* [Your assignment]
Take the lines from the one containing "This screenshot has" through the final line below and restate them exactly. Omit the pictures.

Top of Extracted records

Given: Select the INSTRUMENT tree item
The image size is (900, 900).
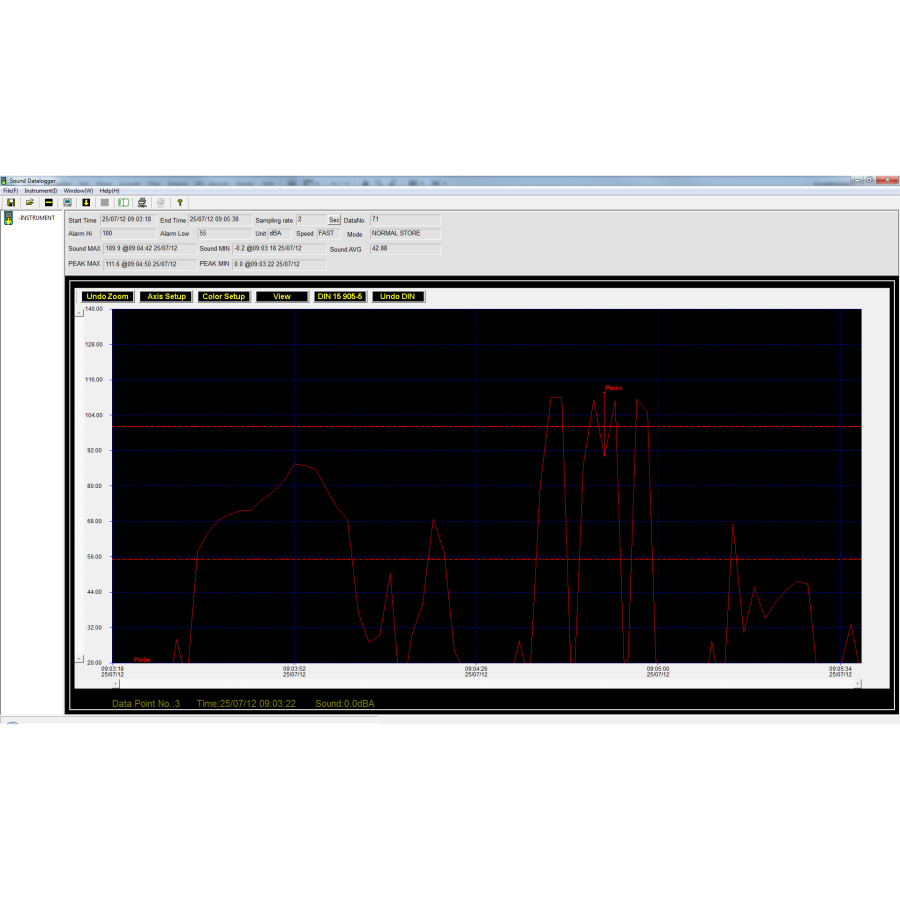Looking at the screenshot, I should 36,217.
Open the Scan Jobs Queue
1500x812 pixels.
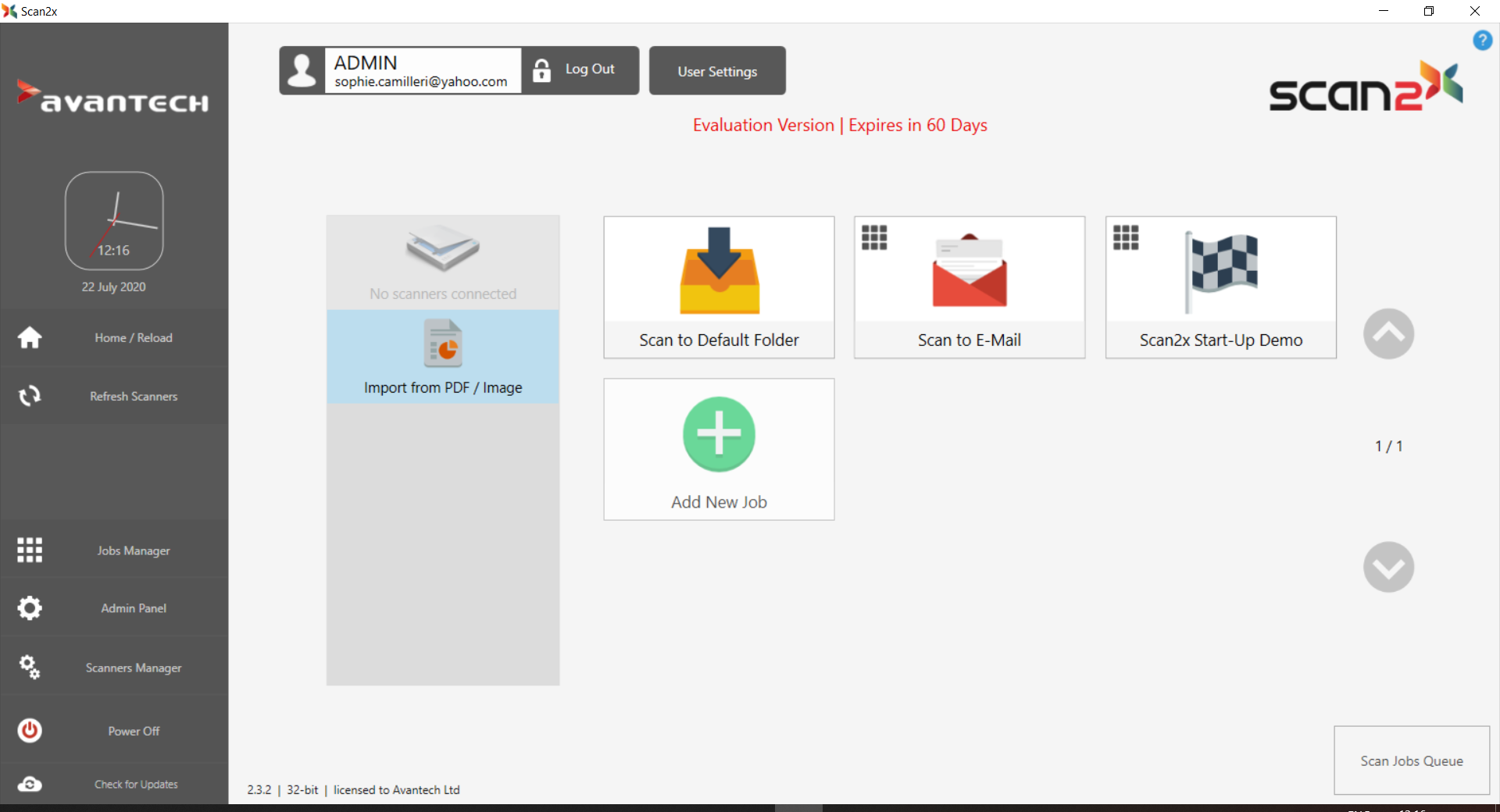(1411, 760)
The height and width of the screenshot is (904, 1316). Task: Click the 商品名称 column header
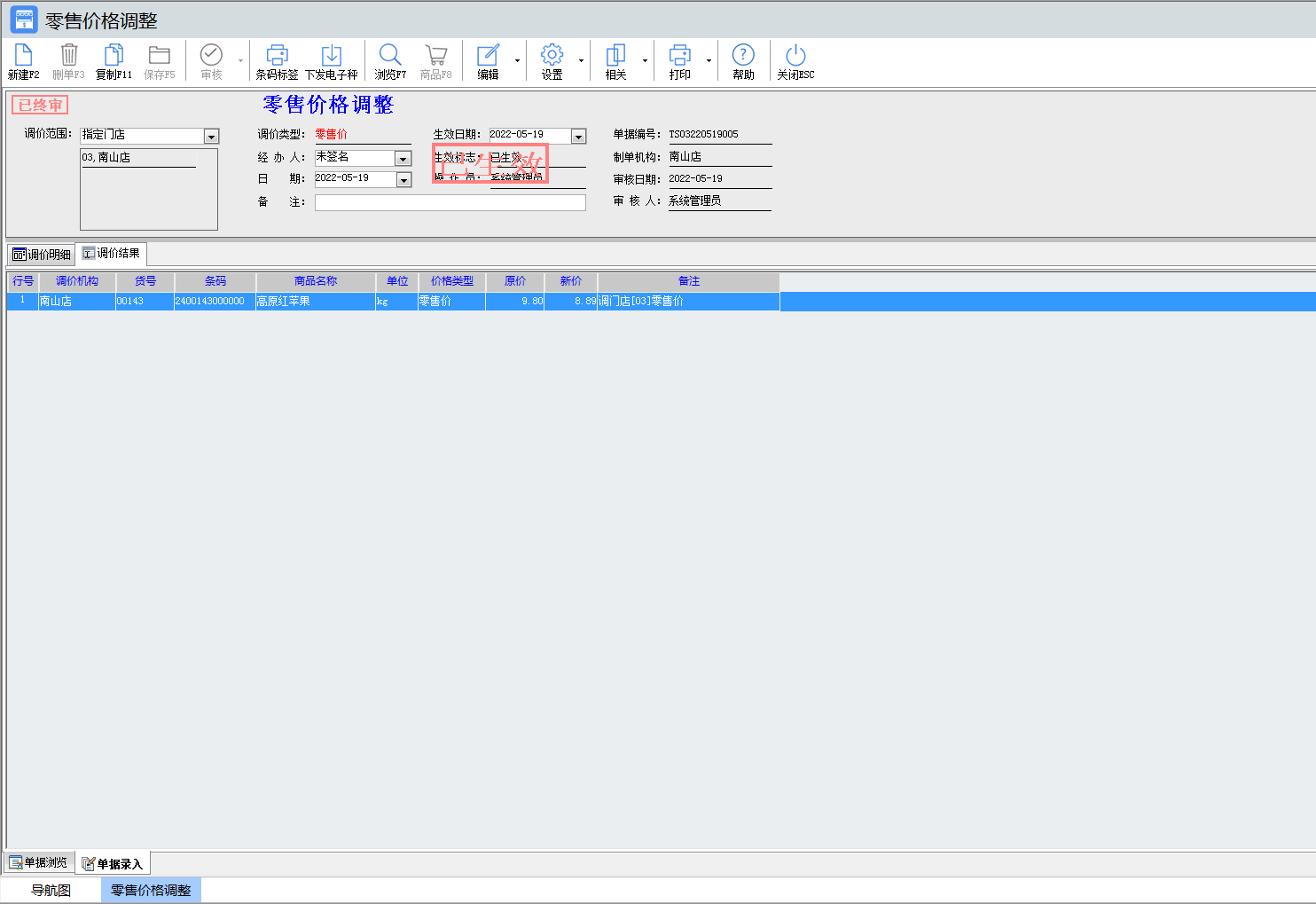[x=315, y=281]
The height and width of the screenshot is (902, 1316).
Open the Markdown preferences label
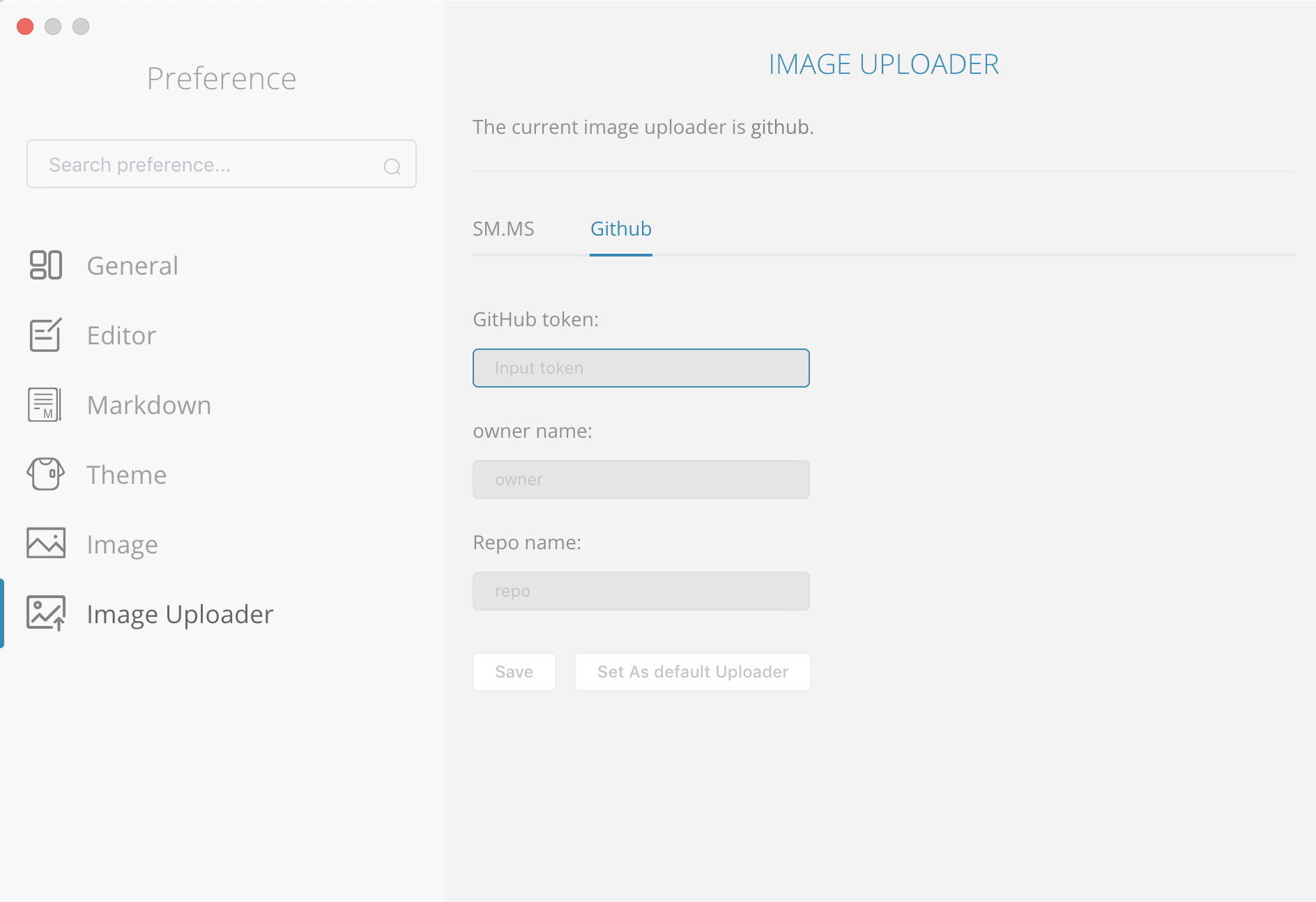point(149,406)
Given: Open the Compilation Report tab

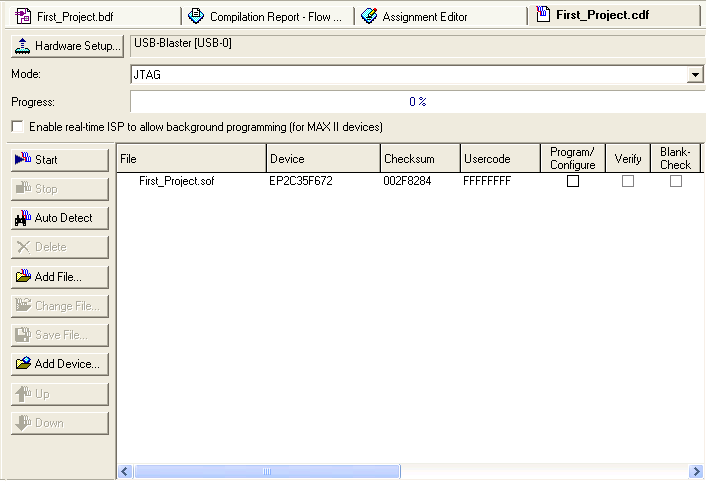Looking at the screenshot, I should click(268, 16).

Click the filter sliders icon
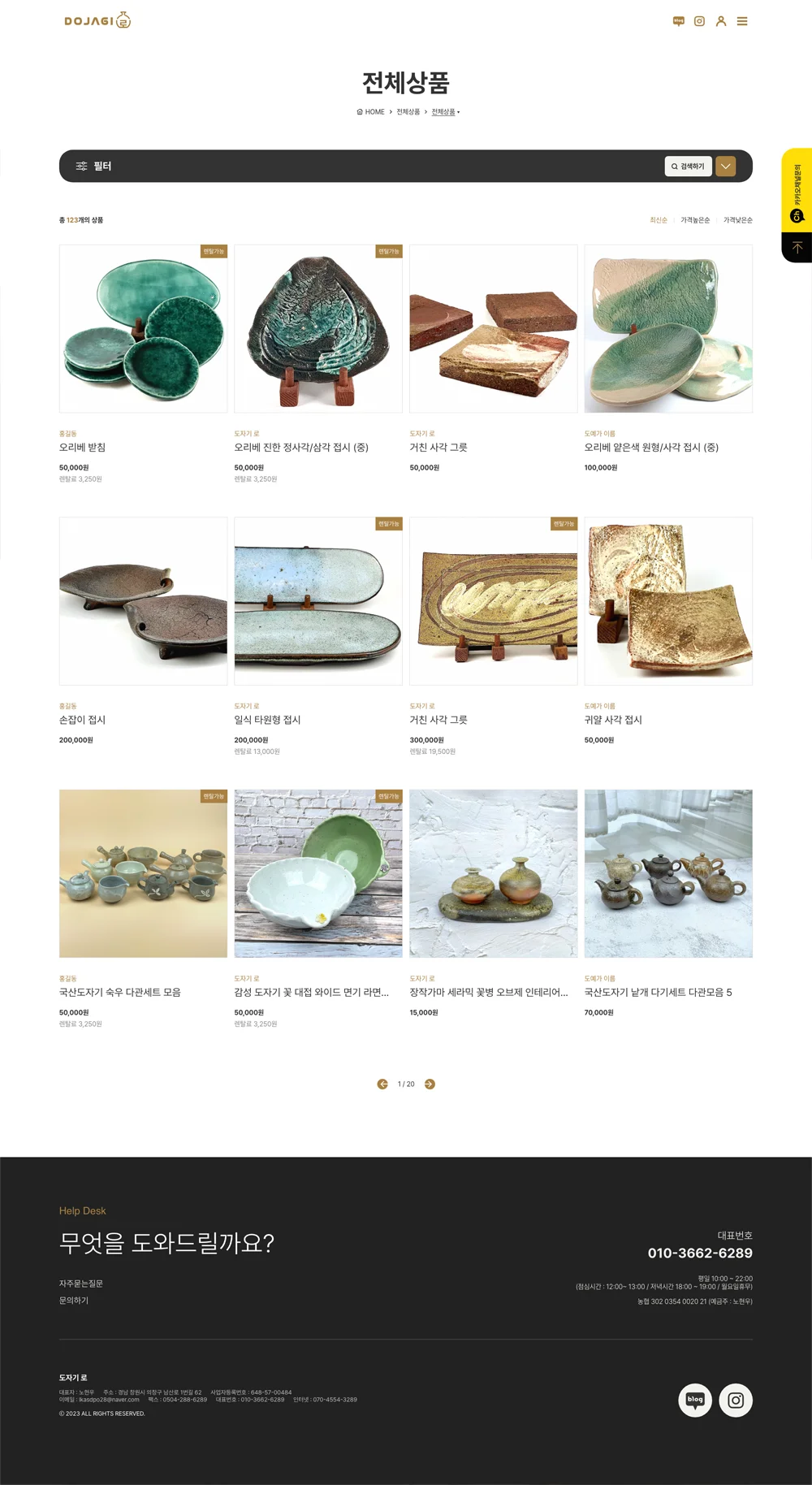point(81,166)
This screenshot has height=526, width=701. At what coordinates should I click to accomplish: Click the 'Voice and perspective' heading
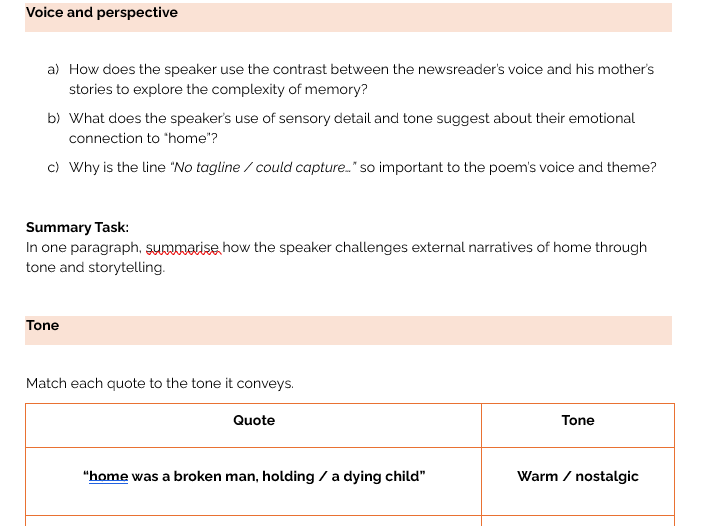point(101,13)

Bottom of Extracted records

* [Answer below]
This screenshot has height=526, width=701. At what coordinates should I click to accomplish: Click the 'Voice and perspective' heading
point(101,13)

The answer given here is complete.